Given instruction - Change "Describe the element" to "Describe the control" in the items starting with the line with "coordinates (780, 102)." and going on through the line with "center [1015, 734].", and give those lines again with nothing else altered.

— start Provided records —

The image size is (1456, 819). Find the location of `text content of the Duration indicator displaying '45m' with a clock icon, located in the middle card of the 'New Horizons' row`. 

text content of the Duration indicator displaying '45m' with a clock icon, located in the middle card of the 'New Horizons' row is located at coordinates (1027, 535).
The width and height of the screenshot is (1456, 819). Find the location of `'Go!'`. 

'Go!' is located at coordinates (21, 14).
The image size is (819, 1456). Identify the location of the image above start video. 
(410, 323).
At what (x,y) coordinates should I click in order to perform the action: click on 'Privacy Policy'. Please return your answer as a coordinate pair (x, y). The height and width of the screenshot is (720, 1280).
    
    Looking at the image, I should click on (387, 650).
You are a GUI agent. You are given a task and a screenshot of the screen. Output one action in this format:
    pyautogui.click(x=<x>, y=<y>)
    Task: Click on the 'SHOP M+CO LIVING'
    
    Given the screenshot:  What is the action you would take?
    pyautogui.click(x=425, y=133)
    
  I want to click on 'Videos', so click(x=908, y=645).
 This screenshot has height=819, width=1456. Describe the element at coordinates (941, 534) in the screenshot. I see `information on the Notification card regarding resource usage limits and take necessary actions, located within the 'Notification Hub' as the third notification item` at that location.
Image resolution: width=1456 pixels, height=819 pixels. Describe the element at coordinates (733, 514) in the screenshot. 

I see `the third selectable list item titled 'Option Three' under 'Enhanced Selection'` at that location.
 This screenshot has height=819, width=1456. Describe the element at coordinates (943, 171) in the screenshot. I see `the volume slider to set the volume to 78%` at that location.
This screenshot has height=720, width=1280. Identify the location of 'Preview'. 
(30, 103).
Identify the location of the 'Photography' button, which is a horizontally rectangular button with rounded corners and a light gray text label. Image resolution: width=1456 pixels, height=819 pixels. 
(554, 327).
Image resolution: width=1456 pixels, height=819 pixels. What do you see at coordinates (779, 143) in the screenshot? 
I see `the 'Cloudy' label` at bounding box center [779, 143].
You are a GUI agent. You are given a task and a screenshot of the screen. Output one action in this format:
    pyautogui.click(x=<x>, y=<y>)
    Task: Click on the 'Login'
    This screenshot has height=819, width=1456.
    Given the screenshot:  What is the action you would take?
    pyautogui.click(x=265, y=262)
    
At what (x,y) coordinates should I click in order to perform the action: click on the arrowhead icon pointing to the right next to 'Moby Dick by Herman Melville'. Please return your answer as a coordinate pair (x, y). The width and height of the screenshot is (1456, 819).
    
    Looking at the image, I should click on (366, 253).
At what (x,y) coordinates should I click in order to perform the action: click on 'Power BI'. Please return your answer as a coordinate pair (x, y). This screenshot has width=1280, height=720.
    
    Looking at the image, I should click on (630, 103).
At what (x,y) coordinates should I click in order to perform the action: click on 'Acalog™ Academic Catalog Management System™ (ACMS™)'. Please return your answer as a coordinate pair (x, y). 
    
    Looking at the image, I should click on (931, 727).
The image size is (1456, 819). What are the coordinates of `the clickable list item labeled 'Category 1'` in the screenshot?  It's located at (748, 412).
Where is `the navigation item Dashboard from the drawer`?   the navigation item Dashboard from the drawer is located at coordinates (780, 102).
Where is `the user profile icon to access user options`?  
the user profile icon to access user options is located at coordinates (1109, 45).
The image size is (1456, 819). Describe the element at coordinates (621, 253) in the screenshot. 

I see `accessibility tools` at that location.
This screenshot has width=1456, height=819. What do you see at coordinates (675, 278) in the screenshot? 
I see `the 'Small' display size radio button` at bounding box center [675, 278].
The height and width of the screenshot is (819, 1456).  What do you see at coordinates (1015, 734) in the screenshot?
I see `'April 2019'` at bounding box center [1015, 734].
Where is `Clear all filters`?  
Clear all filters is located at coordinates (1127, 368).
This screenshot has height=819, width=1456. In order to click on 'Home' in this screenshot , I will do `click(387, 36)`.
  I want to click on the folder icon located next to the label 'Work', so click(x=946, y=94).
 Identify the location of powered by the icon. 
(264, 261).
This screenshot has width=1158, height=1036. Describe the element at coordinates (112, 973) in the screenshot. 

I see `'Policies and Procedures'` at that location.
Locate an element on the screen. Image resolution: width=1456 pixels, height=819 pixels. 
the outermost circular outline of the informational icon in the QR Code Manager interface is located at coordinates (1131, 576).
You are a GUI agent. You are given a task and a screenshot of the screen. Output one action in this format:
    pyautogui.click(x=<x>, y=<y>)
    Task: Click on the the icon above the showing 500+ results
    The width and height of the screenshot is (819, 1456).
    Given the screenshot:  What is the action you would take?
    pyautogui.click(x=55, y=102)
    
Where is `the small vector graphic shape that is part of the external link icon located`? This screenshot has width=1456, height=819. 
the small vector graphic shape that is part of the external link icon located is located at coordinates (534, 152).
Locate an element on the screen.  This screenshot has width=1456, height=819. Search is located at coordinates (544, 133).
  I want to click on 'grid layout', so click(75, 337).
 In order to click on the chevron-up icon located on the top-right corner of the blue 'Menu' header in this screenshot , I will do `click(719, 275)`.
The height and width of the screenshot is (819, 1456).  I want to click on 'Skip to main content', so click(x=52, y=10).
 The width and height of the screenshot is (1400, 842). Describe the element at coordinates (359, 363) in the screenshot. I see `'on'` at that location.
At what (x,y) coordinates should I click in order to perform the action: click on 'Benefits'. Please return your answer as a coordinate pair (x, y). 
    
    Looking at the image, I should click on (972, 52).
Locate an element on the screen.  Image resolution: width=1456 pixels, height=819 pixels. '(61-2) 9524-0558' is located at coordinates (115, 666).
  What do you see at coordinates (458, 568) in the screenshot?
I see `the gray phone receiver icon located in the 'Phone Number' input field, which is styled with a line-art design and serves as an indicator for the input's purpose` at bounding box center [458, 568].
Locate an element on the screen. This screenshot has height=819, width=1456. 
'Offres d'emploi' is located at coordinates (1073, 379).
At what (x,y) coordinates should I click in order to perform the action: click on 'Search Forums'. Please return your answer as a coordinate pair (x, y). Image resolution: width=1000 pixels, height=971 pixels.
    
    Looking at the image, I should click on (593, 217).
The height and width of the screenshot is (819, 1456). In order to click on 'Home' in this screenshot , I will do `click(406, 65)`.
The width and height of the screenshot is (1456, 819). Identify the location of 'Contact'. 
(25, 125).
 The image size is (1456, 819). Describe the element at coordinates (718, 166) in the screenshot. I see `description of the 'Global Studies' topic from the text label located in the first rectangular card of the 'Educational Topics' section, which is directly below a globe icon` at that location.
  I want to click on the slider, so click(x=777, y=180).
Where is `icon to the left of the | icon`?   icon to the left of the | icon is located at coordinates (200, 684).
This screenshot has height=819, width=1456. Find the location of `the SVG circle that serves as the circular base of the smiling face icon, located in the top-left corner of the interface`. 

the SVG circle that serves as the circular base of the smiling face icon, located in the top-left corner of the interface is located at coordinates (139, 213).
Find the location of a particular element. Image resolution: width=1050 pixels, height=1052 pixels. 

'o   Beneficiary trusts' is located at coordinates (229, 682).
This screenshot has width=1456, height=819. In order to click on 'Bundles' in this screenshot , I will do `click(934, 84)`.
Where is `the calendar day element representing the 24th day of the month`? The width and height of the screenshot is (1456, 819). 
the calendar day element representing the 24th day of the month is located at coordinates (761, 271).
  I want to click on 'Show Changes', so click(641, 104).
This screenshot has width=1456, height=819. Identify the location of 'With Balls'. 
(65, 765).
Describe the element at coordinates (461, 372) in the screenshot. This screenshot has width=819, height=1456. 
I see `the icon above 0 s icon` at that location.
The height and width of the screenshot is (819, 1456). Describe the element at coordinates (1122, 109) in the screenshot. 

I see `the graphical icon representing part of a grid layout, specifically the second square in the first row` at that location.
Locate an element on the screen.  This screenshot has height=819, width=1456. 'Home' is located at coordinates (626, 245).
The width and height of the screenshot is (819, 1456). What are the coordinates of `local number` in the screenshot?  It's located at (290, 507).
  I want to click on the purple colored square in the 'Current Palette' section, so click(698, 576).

— end Provided records —

Completed task -
Where is `the navigation item Dashboard from the drawer`?   the navigation item Dashboard from the drawer is located at coordinates (780, 102).
Where is `the user profile icon to access user options`?  
the user profile icon to access user options is located at coordinates (1109, 45).
The image size is (1456, 819). Describe the control at coordinates (621, 253) in the screenshot. 

I see `accessibility tools` at that location.
This screenshot has width=1456, height=819. What do you see at coordinates (675, 278) in the screenshot? 
I see `the 'Small' display size radio button` at bounding box center [675, 278].
The height and width of the screenshot is (819, 1456).  What do you see at coordinates (1015, 734) in the screenshot?
I see `'April 2019'` at bounding box center [1015, 734].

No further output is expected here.